Les étudiants n’ont pas intérêt à agir à ce niveau, ce sont les universités qui doivent le faire. En mettant en cause la responsabilité de l’administration pour absence de décision. Elles ont un moyen de le faire en droit, qu'elles le fassent ! Qu'elles engagent la responsabilité de l'État.

Il suffit qu’une université — ou bien la CPU (Conférence des présidents d’université) – demande officiellement au ministère de prendre ce décret. Si dans un délai de deux mois, il n’y a pas de réponse, cela vaut refus et les universités peuvent attaquer ce refus.

Les universités ne font rien, c’est leur faute. C’est leur problème. C’est politique et cela me dépasse.

Les universités ne font rien, c’est leur faute. C’est leur problème. C’est politique et cela me dépasse.

La mise en place d'un système de tirage au sort, comme en licence, fait-elle partie des options envisagées afin que les universités ne soient plus condamnées ?

Non. La répartition des bacheliers en licence répond à une procédure précise, avec des décisions arrêtées par le recteur. Pour le second cycle, la loi n’a jamais envisagé de tirage au sort. Les seuls critères prévus pour une potentielle sélection sont la capacité d’accueil, l’examen des dossiers, la réussite à un concours.

Des conditions qui doivent être précisées par un décret – ce fameux décret qui n’a jamais été pris, depuis 1984.

Ce phénomène de judiciarisation de l’enseignement supérieur ne vous paraît-il pas problématique ?

S’il y a judiciarisation, c’est parce que les universités ne respectent pas le droit. En l’état actuel, il ne permet pas un processus sélectif en master. Les universités font comme elles peuvent. Je l’entends bien. Mais nous sommes dans un État de droit et le principe de réalité n’est inscrit dans aucun code.
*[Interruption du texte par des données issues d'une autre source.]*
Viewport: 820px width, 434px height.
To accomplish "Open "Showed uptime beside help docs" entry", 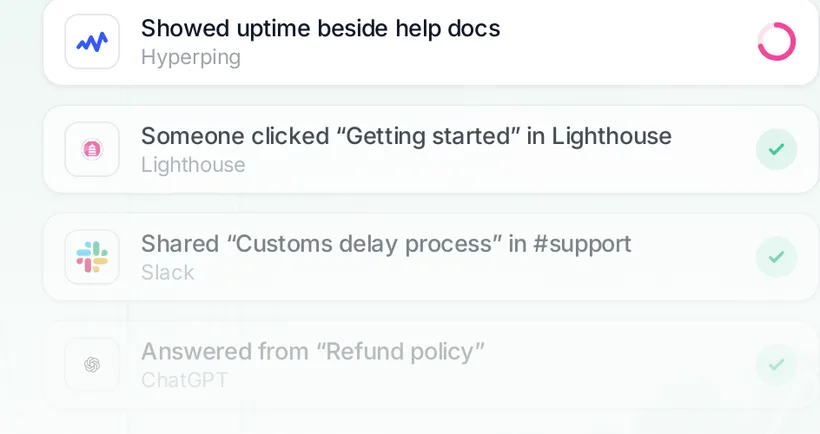I will point(321,29).
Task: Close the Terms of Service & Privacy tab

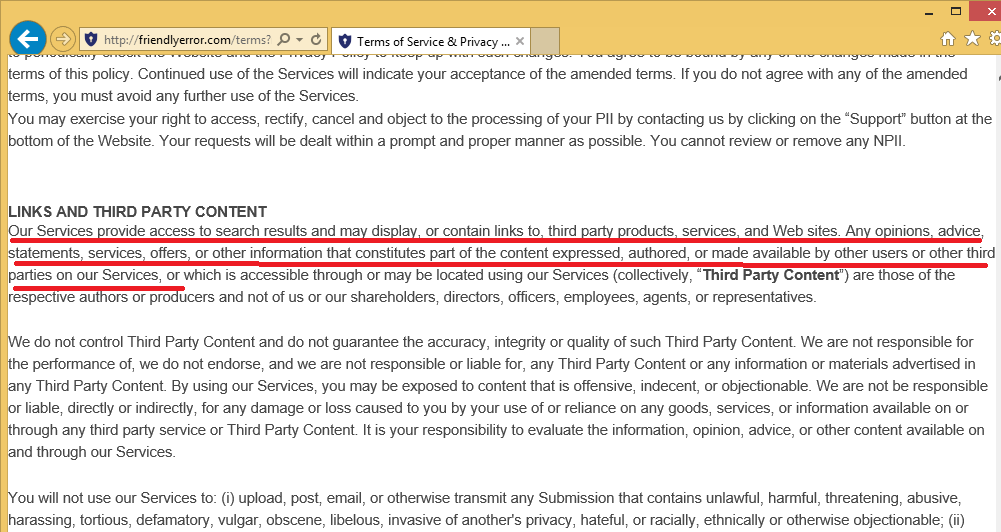Action: pyautogui.click(x=520, y=41)

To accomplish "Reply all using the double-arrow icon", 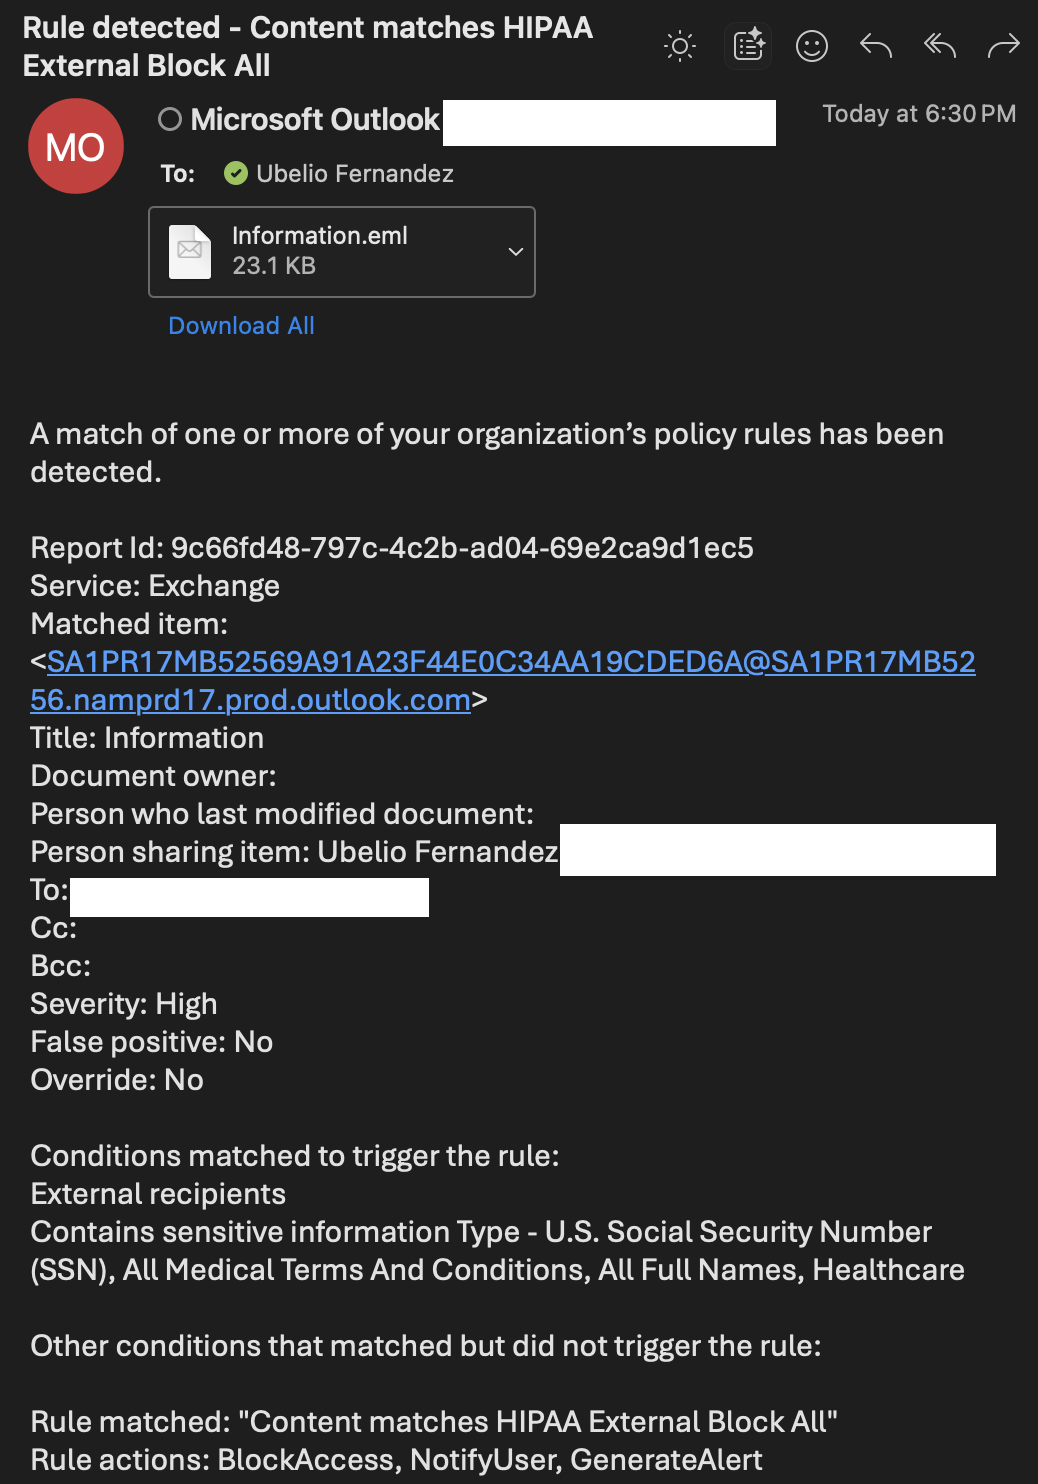I will (x=940, y=46).
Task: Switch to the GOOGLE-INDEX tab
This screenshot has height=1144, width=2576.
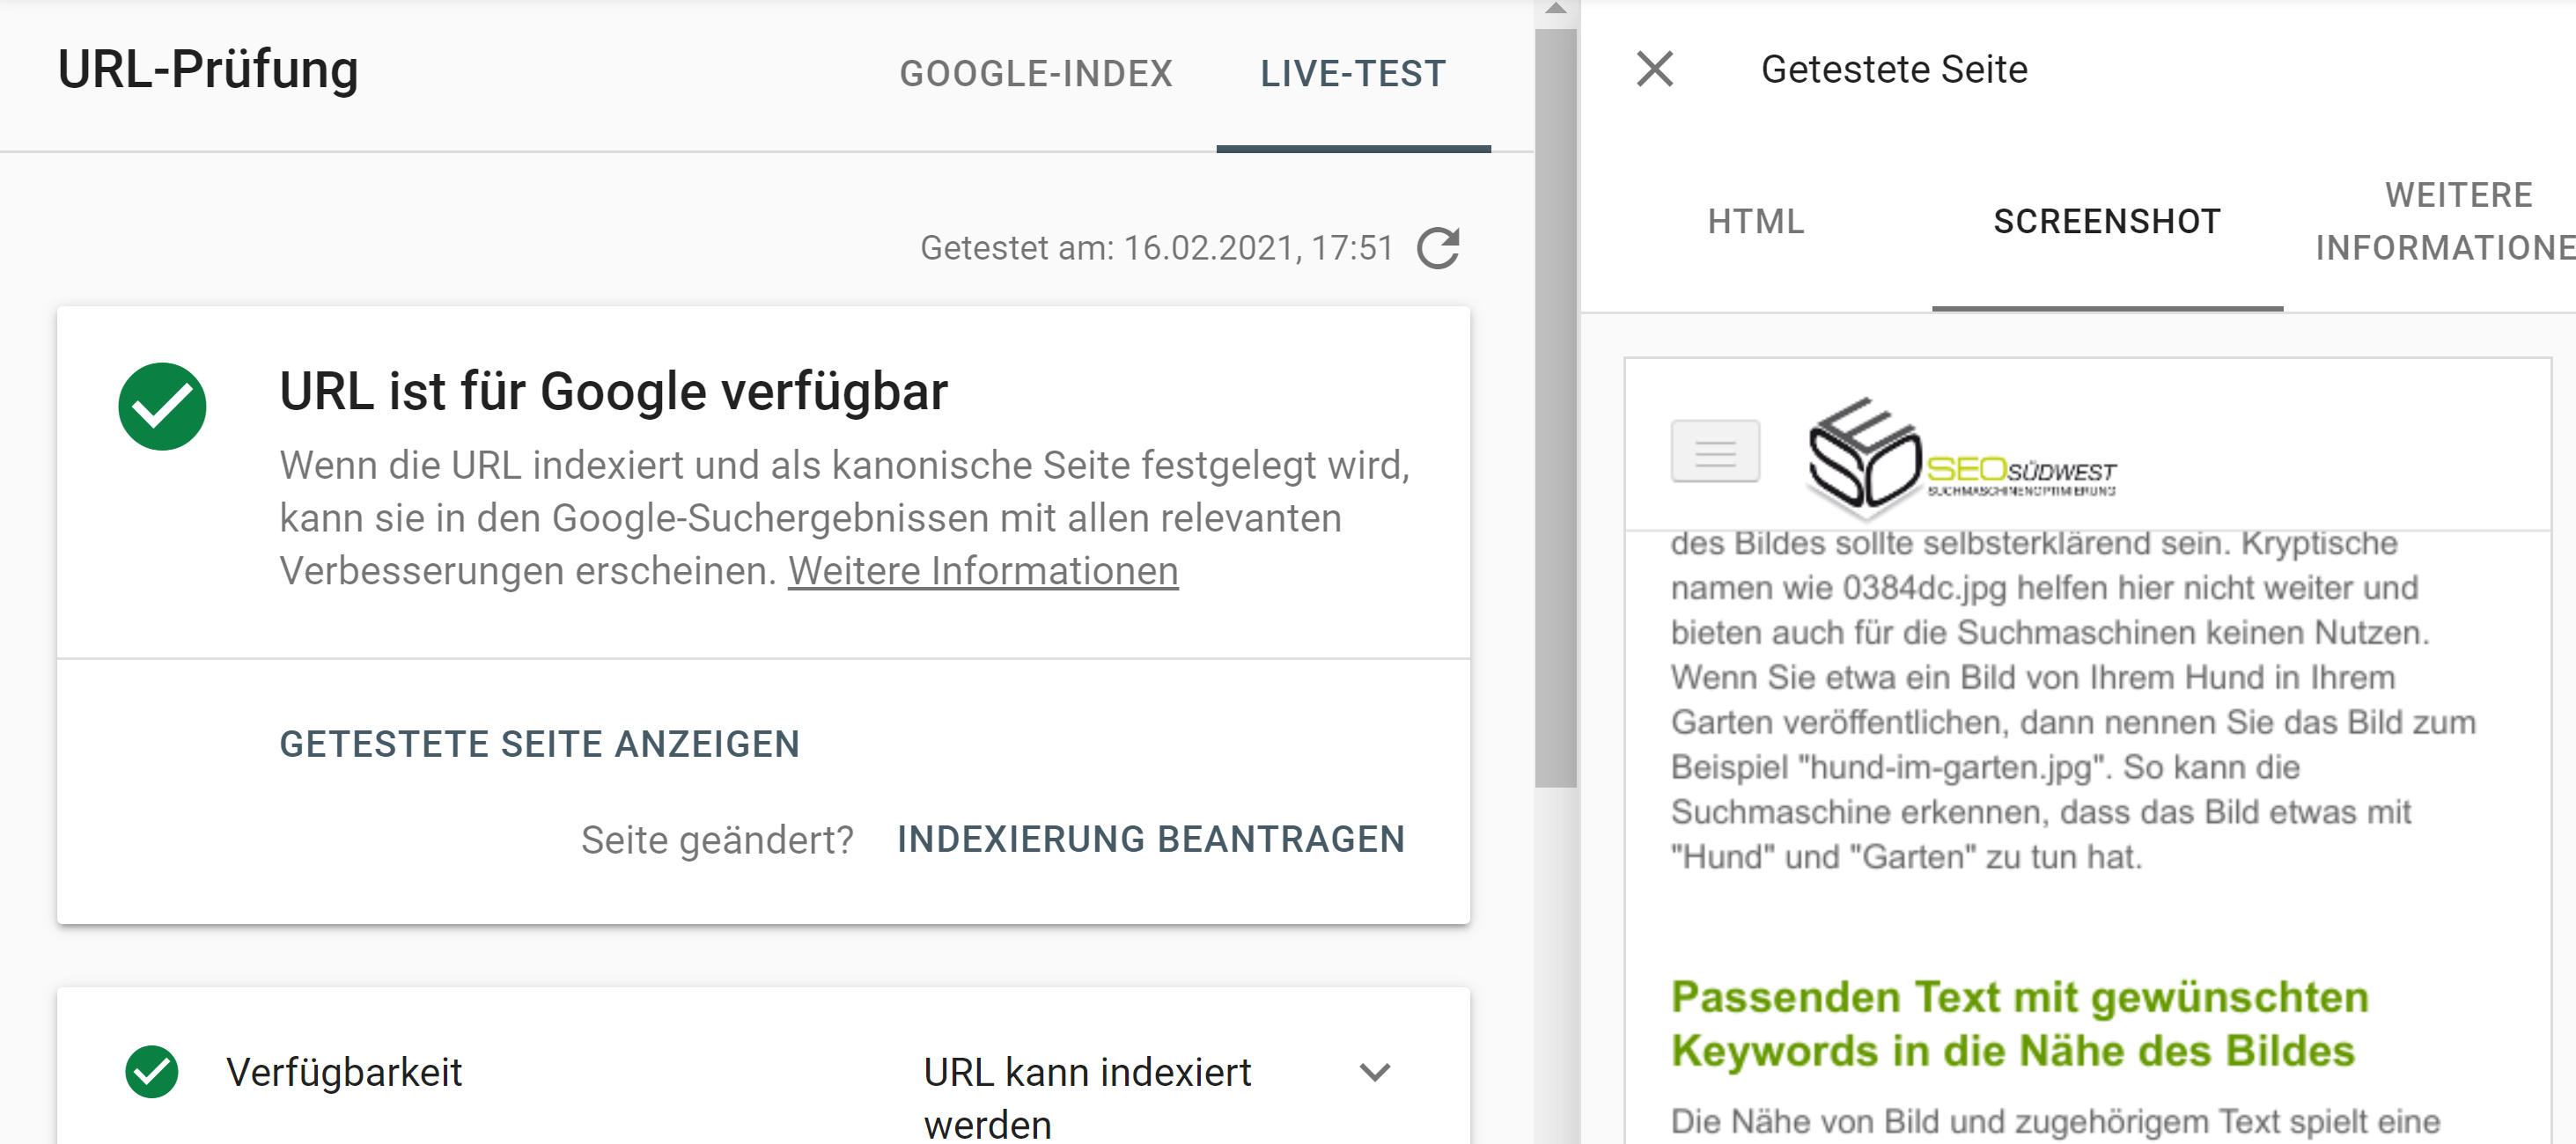Action: tap(1036, 72)
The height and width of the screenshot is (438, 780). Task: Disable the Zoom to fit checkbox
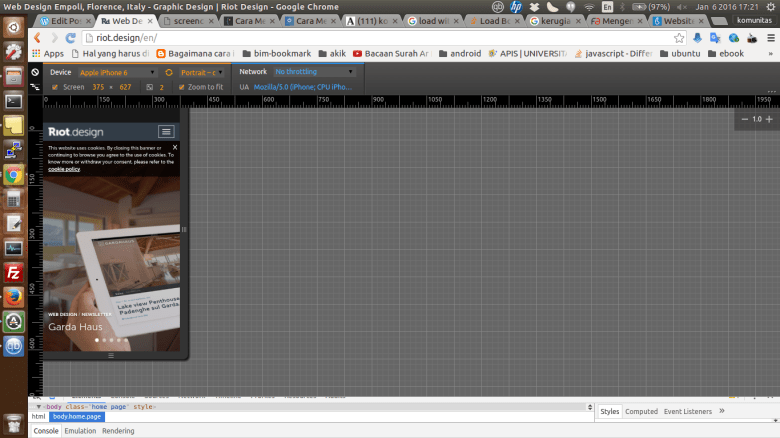181,87
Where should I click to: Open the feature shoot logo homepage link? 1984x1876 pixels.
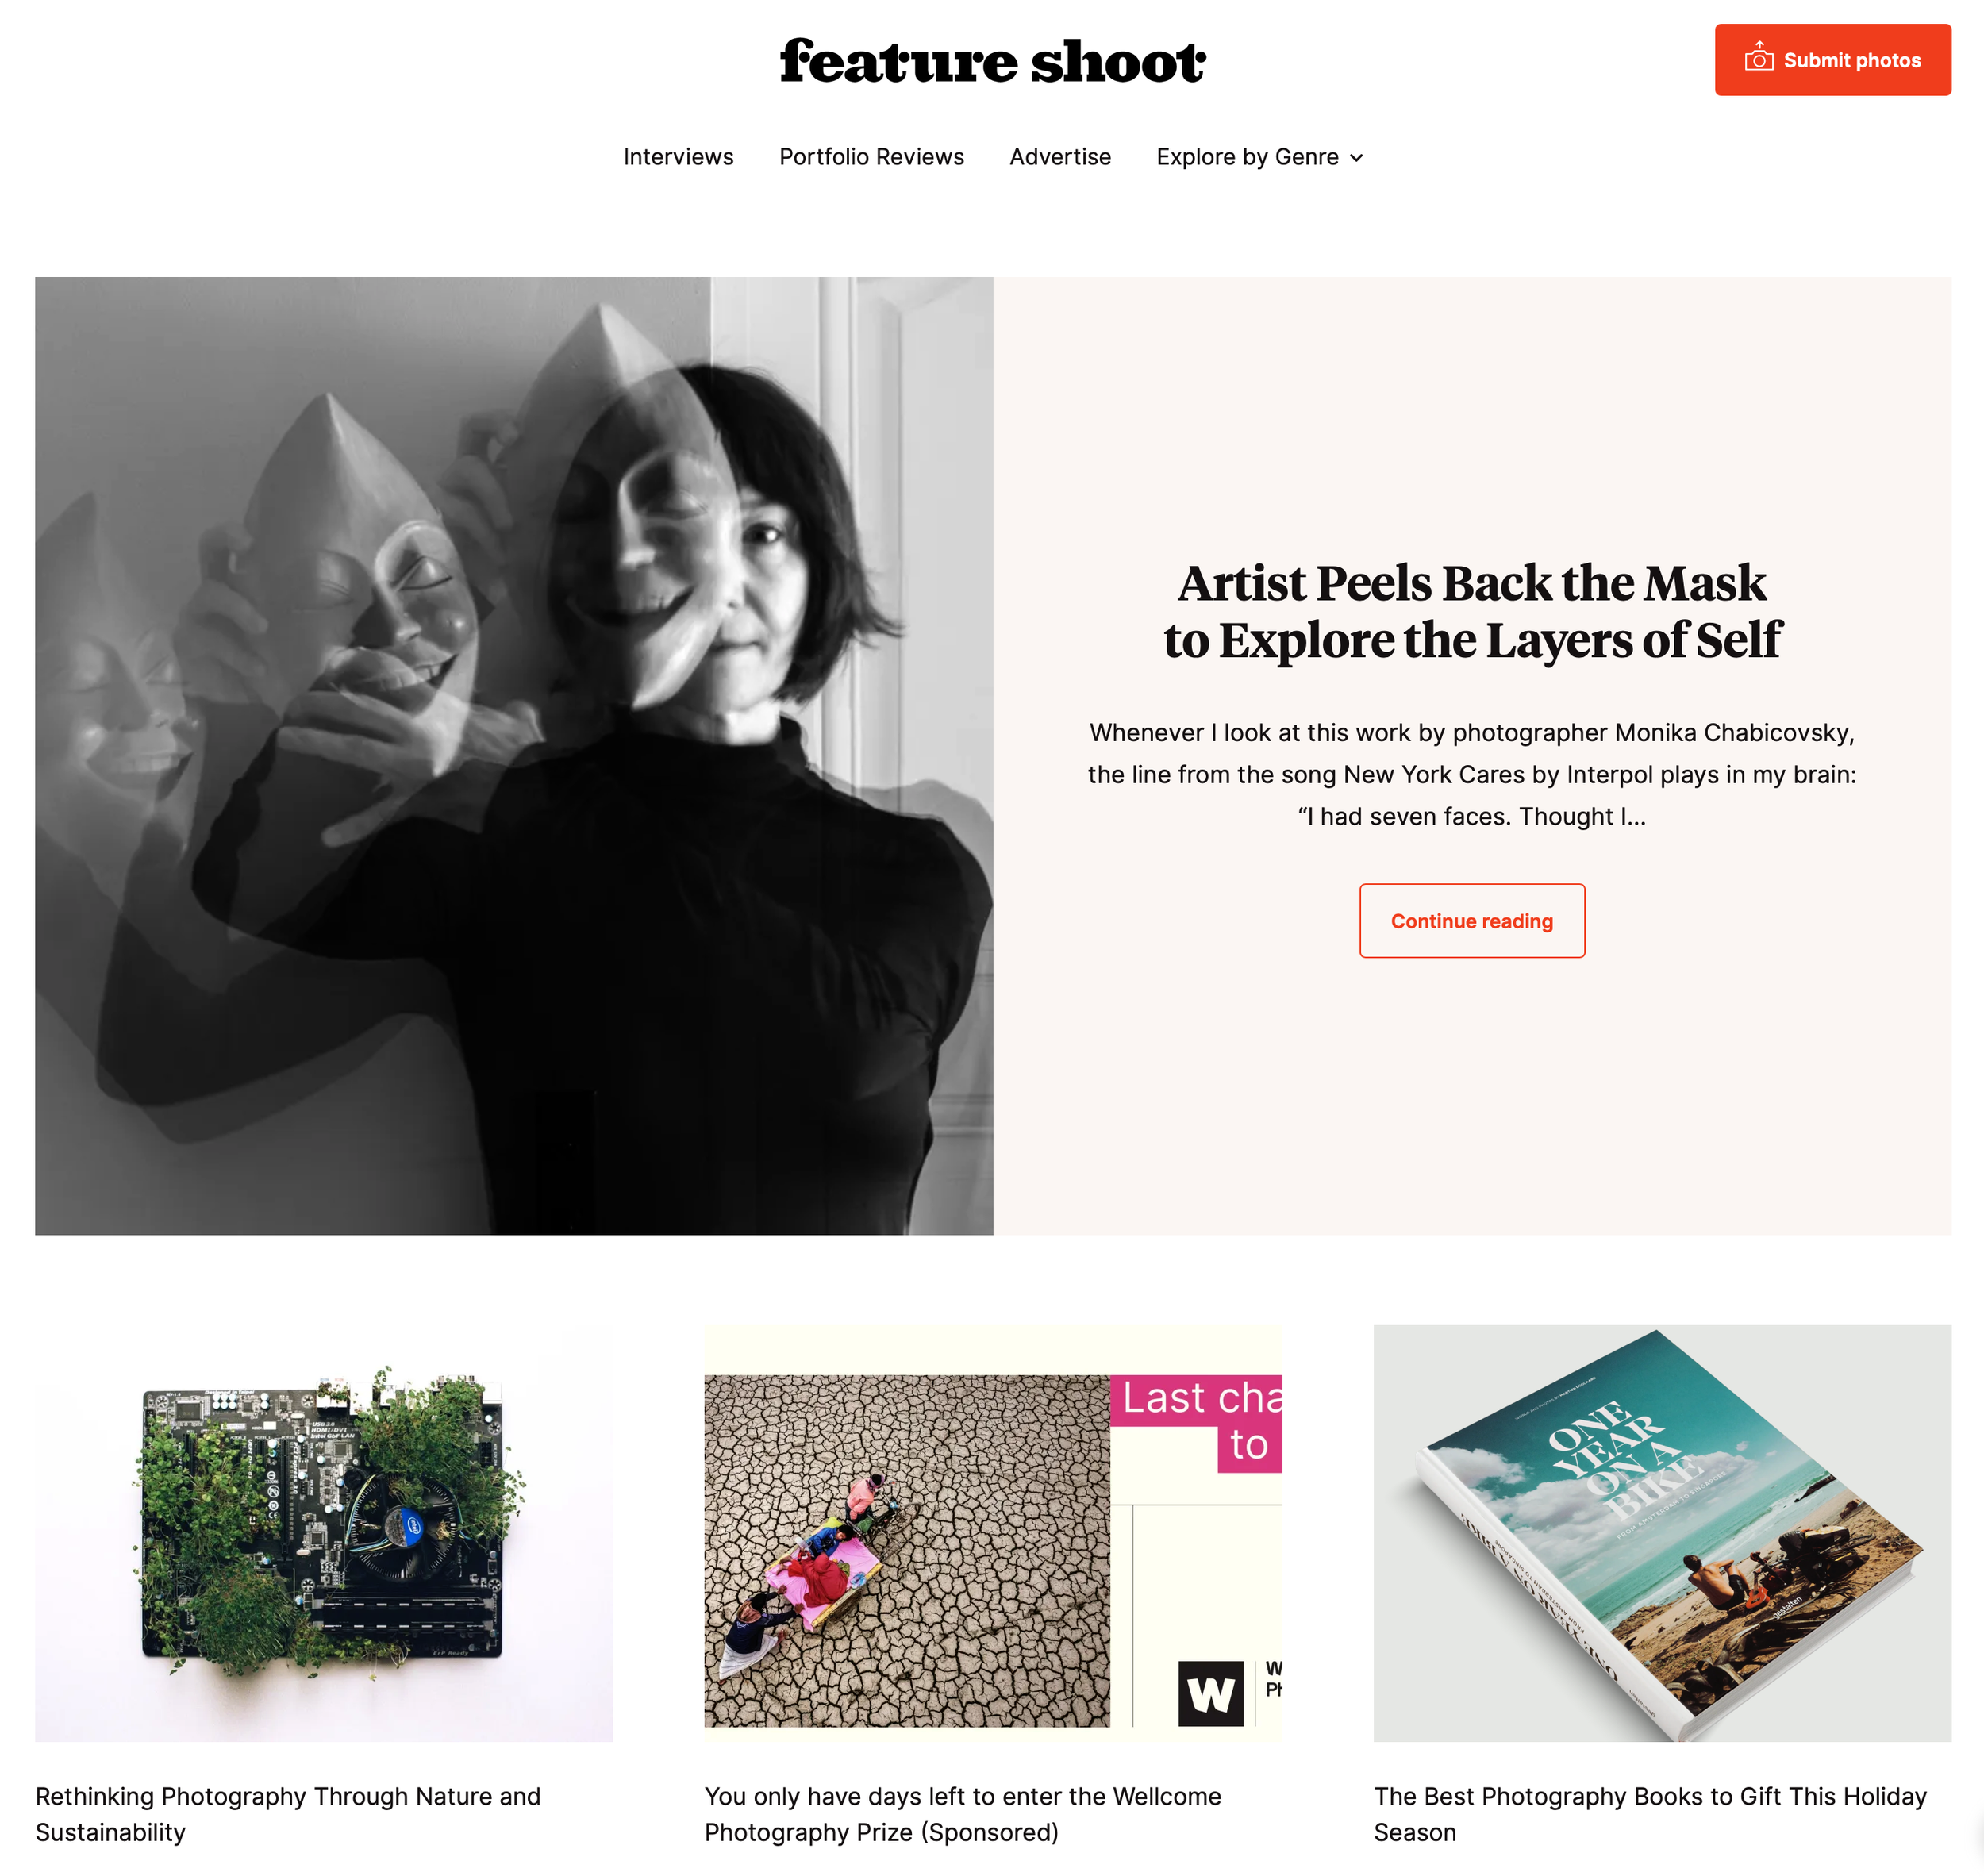pos(993,61)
Un étudiant qui va en justice peut obtenir une place quand un autre se la voit refuser. N’y a-t-il pas une forme d’injustice

Qu’un étudiant qui fait valoir son droit ait une place en M2 quand celui qui n’agit pas devant un tribunal peut être recalé, c’est le principe de la justice. Les étudiants sont contraints de passer devant le juge pour faire respecter leurs droits. Il n’y a pas d’injustice, si ce n’est de la part du gouvernement, qui ne donne pas aux universités les moyens de respecter la loi.